Benzimidazole Derivatives in Drug Design: Structure-Activity Relationships and Therapeutic Potential: A Review

Muhammad Tariq Khan; Tayyaba Zulfiqar; Hafsa Jabeen; Nitasha Gohar; Tariq Javed; Zahid Munawar; Muhammad Jawad Hassan; Muhammad Mubashir Rasheed; Eisha Amir

Authors

Muhammad Tariq Khan Department of Pharmacy, Quaid-i-Azam University, Islamabad
Tayyaba Zulfiqar Department of Pharmacy, Quaid-i-Azam University, Islamabad
Hafsa Jabeen Faculty of Pharmacy, Capital University of Science & Technology, Islamabad Expressway, Islamabad
Nitasha Gohar Faculty of Pharmacy, Capital University of Science & Technology, Islamabad Expressway, Islamabad
Tariq Javed Margalla College of Pharmacy, Margalla Institute of Health Sciences, 58001, Rawalpindi
Zahid Munawar Department of Pharmaceutical Sciences, Pak-Austria Fachhochschule, Haripur, KPK
Muhammad Jawad Hassan Faculty of Pharmacy, Capital University of Science & Technology, Islamabad Expressway, Islamabad
Muhammad Mubashir Rasheed Faculty of Pharmacy, Capital University of Science & Technology, Islamabad Expressway, Islamabad
Eisha Amir Faculty of Pharmacy, Capital University of Science & Technology, Islamabad Expressway, Islamabad

Keywords:

Benzimidazole derivatives, Drug design, Heterocyclic compounds, Antioxidants, Anti-inflammatory, Anticancer

Abstract

Benzimidazole, a heterocyclic compound formed by the fusion of benzene and imidazole rings, has become a crucial scaffold in medicinal chemistry due to its versatile pharmacological properties. It plays a key role in the development of antiviral, anticancer, anti-inflammatory, and antiparasitic drugs. The benzimidazole ring is particularly effective in biological and clinical applications because its derivatives, as isosteres of natural nucleotides, can easily interact with biological macromolecules. This review explores the pharmacological activities of benzimidazole derivatives, emphasizing their structural modifications and the mechanisms that drive their therapeutic effects. It highlights their significant potential in modern medicine.
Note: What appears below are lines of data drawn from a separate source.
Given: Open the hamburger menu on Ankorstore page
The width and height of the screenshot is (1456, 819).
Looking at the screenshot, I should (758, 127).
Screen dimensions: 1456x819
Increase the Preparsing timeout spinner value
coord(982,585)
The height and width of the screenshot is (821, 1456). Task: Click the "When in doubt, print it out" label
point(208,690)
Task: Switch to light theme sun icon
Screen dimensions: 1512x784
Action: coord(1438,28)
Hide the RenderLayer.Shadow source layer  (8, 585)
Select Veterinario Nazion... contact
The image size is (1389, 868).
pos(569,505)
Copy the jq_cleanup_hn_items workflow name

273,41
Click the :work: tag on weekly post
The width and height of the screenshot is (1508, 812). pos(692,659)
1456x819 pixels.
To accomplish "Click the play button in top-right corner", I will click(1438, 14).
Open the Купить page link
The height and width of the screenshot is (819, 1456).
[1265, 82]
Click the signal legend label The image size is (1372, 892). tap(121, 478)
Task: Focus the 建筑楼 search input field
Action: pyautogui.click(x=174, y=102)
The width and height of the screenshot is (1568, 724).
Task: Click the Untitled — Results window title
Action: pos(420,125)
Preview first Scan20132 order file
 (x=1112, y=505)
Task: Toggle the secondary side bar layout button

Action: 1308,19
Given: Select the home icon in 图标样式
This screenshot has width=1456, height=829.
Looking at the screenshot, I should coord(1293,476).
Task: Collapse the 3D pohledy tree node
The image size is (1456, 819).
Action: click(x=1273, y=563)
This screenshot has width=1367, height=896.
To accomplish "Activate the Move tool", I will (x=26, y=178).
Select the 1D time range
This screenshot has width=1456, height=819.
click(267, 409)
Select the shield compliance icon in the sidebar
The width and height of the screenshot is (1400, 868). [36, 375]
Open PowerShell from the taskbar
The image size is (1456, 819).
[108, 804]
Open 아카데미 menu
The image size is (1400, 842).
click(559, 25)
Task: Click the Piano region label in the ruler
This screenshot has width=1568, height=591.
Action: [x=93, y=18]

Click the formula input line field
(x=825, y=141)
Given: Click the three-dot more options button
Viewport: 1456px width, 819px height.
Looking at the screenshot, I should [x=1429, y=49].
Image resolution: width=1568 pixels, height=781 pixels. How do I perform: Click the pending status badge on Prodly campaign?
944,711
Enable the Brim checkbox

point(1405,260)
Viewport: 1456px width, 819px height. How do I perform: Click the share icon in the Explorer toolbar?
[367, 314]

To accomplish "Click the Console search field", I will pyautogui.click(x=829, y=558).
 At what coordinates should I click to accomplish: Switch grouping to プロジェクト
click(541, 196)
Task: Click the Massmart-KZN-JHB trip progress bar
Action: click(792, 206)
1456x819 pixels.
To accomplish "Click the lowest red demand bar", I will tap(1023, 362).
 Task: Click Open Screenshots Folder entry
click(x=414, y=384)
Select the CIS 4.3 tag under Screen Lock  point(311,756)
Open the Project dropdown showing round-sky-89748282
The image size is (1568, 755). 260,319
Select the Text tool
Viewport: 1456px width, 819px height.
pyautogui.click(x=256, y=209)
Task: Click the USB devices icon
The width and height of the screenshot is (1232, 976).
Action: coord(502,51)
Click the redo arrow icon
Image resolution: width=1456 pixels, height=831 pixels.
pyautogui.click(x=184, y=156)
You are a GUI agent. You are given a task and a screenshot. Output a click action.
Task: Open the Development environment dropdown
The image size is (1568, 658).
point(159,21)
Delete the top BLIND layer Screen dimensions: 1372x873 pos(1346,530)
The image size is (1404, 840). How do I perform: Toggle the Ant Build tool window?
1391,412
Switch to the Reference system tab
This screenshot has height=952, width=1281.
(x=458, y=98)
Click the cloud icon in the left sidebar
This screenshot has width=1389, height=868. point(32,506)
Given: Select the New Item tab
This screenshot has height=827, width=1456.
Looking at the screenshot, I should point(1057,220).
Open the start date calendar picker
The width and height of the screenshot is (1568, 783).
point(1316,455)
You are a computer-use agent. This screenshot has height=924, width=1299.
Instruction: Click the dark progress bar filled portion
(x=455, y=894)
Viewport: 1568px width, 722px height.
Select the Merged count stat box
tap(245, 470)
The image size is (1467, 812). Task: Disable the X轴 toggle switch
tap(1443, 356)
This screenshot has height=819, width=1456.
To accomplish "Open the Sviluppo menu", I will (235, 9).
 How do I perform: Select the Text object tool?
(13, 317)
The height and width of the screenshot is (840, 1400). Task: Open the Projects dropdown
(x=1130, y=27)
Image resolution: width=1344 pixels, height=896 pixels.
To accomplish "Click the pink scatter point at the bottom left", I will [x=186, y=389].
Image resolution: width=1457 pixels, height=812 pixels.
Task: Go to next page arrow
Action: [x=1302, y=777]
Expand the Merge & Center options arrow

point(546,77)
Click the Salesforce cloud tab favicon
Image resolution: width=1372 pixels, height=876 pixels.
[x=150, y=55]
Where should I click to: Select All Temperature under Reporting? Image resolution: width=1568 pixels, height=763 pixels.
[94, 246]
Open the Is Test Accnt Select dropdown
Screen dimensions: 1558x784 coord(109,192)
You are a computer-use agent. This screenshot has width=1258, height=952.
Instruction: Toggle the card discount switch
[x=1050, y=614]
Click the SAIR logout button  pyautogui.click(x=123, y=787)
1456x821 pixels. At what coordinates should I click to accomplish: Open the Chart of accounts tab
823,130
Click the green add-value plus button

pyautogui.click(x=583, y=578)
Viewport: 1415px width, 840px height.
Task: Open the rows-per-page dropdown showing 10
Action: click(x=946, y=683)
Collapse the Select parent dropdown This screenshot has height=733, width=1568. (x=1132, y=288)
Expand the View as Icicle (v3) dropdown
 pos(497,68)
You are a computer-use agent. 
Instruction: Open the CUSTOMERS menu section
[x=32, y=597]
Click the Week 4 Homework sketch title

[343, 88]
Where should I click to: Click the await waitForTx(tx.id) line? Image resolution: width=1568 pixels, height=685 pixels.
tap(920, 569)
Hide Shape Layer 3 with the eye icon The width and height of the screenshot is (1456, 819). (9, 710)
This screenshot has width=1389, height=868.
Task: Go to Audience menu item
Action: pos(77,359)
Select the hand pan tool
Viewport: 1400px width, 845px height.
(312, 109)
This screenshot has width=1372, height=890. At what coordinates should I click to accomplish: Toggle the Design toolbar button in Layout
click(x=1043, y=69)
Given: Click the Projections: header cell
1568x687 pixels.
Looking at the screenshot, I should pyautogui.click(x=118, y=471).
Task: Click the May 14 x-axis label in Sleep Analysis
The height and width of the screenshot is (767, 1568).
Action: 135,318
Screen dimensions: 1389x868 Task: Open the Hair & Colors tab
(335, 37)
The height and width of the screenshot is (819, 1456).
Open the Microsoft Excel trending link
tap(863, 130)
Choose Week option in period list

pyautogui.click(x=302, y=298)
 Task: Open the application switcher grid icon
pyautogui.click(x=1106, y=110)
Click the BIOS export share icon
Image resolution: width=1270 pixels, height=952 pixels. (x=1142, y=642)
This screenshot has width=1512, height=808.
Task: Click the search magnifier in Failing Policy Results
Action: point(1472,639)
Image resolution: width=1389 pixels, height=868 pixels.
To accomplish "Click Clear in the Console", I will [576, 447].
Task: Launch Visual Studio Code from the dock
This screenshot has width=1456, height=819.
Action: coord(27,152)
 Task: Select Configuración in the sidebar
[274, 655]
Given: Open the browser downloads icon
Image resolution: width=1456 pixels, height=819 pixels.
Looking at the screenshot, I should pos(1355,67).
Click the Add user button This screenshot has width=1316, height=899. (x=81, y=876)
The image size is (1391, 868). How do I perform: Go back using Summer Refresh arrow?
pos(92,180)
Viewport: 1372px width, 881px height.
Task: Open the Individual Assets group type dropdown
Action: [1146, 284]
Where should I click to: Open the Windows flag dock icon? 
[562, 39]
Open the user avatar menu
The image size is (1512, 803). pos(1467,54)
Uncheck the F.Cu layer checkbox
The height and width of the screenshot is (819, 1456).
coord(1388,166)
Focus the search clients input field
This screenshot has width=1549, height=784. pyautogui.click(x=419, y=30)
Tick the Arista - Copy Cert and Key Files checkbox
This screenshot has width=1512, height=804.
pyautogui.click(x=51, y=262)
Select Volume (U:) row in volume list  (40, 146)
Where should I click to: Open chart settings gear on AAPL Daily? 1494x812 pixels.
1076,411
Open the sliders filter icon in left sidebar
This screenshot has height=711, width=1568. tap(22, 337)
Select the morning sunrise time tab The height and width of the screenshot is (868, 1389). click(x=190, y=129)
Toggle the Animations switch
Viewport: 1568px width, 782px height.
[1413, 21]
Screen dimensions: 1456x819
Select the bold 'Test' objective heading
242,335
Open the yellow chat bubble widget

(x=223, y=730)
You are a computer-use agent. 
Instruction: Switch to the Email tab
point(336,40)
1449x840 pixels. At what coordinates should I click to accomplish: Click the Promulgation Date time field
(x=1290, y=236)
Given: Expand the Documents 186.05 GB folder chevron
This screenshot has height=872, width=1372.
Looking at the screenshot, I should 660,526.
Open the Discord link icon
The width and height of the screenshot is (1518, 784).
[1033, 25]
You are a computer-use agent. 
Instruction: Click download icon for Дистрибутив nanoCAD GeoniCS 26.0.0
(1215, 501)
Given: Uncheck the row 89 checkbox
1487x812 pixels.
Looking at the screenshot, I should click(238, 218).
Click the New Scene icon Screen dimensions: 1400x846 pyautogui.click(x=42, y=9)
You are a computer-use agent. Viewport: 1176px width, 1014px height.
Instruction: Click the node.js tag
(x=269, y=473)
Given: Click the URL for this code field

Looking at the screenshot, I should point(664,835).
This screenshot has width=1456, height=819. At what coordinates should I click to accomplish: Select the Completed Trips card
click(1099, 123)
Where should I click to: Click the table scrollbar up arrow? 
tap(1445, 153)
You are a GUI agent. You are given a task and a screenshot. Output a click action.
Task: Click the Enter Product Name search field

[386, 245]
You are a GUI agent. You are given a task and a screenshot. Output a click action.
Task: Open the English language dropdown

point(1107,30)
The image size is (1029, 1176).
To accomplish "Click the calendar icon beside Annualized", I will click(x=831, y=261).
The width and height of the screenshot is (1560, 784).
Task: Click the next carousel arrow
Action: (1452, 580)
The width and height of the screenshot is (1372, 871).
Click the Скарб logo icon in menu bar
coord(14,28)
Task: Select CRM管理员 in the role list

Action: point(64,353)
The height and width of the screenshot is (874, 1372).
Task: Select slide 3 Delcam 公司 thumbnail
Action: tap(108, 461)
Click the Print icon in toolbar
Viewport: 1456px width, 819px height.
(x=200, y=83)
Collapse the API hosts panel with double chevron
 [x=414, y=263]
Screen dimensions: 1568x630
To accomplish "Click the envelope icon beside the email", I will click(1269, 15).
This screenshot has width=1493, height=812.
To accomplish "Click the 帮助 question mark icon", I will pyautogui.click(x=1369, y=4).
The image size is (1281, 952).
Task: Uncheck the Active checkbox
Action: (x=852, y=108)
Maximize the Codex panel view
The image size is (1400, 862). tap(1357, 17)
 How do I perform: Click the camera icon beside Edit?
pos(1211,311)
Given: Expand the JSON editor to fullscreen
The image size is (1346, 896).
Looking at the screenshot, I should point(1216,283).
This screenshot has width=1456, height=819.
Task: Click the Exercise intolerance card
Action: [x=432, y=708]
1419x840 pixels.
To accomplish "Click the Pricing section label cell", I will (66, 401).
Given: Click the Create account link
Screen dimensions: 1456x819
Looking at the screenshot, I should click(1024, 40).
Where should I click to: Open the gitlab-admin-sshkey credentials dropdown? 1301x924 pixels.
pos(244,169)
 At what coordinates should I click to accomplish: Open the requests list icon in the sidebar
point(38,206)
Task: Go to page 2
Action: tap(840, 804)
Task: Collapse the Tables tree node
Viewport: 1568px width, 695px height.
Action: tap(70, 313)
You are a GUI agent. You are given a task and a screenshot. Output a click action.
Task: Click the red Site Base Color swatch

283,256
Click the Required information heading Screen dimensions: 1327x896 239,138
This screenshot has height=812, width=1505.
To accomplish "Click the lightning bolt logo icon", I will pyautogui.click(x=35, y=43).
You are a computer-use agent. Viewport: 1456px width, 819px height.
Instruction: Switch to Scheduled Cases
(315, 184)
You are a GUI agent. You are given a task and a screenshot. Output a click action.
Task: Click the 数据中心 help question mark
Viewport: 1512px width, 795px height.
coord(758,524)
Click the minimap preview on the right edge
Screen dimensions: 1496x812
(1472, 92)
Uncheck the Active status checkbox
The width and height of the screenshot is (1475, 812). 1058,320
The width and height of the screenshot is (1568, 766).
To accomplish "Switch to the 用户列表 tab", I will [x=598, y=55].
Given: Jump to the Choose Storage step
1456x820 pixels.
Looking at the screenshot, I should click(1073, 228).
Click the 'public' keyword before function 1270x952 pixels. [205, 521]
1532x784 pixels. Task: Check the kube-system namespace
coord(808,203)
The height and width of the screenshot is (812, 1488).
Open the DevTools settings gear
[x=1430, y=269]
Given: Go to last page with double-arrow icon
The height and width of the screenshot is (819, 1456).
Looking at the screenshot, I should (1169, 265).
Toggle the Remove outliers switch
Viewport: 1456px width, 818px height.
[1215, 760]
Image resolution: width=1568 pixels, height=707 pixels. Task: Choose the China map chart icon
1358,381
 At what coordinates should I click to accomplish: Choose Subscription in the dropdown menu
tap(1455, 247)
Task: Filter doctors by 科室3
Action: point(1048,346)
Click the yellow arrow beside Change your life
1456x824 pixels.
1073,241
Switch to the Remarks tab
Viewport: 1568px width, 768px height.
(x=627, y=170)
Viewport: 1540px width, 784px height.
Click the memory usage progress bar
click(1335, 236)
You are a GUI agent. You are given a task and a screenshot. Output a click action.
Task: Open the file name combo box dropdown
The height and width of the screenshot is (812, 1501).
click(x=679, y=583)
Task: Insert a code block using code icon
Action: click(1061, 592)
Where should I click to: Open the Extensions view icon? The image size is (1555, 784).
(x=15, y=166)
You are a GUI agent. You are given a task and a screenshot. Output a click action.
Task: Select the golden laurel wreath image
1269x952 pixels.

Benzimidazole derivatives are known for their anticancer properties due to their resemblance to the nitrogenous base purine, which allows them to exhibit a broad spectrum of biological activities. Complexes of benzimidazole derivatives with copper and zinc, such as complex 1 and 11, respectively, have shown significant interactions with biomolecules, demonstrating nuclease activity and DNA-binding capabilities. Complex 1, in particular, has demonstrated potent cytotoxic activity against human cancer cells, including HepG2, HeLa, and MDA-MB 231, with results comparable to the standard drug, cisplatin. In addition to anticancer effects, benzimidazole derivatives have also shown antioxidant, analgesic, and anti-inflammatory properties. They have been particularly effective in conditions like acute respiratory distress syndrome by decreasing nitric oxide levels and inhibiting the activation of p38 MAPK and NF-κB. This review highlights the latest advancements in benzimidazole research, showcasing its emerging applications in treating protozoal infections, cancer, pain, viral infections, and inflammatory diseases, underscoring its significant role in drug development and its broad therapeutic potential.